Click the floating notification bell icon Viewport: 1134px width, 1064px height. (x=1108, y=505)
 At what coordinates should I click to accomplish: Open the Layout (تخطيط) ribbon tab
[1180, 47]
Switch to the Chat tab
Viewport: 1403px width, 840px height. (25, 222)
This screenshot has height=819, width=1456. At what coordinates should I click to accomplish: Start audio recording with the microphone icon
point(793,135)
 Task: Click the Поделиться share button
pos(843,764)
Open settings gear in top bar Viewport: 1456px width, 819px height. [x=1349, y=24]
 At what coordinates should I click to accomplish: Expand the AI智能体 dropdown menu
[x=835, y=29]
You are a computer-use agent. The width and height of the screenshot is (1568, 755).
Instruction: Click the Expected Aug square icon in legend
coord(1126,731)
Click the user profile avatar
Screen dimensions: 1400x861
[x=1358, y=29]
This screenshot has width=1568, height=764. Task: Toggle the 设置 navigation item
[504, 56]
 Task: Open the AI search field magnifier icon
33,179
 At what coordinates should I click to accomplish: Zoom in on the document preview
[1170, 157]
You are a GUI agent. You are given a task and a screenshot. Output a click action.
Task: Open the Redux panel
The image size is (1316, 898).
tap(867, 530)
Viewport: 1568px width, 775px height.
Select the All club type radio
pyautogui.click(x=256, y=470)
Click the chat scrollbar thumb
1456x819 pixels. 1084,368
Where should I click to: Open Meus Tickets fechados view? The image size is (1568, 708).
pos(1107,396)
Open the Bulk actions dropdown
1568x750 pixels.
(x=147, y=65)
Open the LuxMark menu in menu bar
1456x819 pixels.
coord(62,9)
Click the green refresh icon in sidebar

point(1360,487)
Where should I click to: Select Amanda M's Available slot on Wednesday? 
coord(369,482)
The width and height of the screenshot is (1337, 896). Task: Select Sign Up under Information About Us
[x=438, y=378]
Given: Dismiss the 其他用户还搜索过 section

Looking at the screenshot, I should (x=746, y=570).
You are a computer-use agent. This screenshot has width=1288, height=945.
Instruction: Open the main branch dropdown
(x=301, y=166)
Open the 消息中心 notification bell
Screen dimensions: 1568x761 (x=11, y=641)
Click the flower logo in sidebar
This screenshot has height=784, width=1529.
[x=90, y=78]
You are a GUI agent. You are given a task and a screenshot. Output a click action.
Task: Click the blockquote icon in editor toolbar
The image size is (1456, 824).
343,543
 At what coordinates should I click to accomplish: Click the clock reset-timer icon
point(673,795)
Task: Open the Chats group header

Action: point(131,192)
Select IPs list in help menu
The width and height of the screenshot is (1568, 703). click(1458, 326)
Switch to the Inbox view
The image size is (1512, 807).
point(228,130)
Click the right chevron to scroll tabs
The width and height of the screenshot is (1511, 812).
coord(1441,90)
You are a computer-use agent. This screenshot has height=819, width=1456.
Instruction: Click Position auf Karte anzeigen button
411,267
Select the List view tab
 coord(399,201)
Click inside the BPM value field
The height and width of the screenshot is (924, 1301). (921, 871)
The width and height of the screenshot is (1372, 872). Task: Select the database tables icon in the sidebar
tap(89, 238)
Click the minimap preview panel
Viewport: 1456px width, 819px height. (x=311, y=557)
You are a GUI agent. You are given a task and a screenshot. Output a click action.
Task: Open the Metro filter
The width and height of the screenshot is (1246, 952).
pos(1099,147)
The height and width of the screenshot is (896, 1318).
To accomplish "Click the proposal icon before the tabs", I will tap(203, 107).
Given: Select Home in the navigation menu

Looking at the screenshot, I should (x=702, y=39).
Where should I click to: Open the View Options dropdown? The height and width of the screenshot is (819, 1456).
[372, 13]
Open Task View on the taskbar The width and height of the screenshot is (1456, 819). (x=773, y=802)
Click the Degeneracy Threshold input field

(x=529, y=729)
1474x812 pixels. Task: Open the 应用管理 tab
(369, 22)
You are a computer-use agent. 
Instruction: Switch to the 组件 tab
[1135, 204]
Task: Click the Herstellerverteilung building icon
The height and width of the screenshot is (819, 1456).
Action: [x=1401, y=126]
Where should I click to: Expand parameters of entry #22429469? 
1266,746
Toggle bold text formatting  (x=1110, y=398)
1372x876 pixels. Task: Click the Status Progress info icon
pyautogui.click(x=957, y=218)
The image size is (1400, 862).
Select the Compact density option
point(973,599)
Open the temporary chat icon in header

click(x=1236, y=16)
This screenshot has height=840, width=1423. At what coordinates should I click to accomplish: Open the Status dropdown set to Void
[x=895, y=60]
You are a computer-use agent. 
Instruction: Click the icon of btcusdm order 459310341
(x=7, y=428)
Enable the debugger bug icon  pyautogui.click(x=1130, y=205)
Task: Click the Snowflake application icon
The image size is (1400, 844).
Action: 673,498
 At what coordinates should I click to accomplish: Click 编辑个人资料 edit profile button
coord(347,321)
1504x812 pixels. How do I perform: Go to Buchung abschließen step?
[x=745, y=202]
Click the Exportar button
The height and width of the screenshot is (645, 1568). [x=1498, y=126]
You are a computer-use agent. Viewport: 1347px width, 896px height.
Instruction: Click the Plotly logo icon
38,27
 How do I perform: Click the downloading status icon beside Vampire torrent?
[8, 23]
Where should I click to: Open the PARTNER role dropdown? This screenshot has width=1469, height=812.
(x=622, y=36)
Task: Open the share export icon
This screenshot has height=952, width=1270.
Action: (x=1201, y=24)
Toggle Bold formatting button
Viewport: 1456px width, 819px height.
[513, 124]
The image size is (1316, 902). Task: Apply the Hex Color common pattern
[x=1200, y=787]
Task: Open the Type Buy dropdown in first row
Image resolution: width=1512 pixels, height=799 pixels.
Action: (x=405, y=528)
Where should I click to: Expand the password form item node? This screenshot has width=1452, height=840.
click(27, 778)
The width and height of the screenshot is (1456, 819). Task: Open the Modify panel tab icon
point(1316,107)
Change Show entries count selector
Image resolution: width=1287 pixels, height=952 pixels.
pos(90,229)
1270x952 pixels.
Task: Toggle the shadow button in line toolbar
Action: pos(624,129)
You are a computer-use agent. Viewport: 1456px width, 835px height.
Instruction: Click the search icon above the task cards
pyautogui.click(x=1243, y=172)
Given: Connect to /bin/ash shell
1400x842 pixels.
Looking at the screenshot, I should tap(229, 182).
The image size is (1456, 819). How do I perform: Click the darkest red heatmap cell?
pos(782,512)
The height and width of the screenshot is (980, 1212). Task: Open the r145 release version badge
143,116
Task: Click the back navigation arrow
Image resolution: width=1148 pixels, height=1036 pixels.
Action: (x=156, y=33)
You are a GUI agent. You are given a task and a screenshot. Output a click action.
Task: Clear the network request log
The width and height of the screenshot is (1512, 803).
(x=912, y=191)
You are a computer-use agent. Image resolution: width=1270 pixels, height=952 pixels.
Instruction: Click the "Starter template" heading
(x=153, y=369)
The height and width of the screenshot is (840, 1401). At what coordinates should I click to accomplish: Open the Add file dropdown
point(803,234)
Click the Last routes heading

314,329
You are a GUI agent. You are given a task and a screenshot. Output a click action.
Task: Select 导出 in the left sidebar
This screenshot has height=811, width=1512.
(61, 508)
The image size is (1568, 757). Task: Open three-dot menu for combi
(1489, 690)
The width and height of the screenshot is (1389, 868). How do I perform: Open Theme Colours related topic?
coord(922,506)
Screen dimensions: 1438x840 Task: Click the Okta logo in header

** Work required **
Look above for the line holding "panel tab icon" and the line holding "Given: Connect to /bin/ash shell", then output exactly those two lines and every line between them, nothing more.

** Written answer **
The width and height of the screenshot is (1456, 819). Task: Open the Modify panel tab icon
point(1316,107)
Change Show entries count selector
Image resolution: width=1287 pixels, height=952 pixels.
pos(90,229)
1270x952 pixels.
Task: Toggle the shadow button in line toolbar
Action: pos(624,129)
You are a computer-use agent. Viewport: 1456px width, 835px height.
Instruction: Click the search icon above the task cards
pyautogui.click(x=1243, y=172)
Given: Connect to /bin/ash shell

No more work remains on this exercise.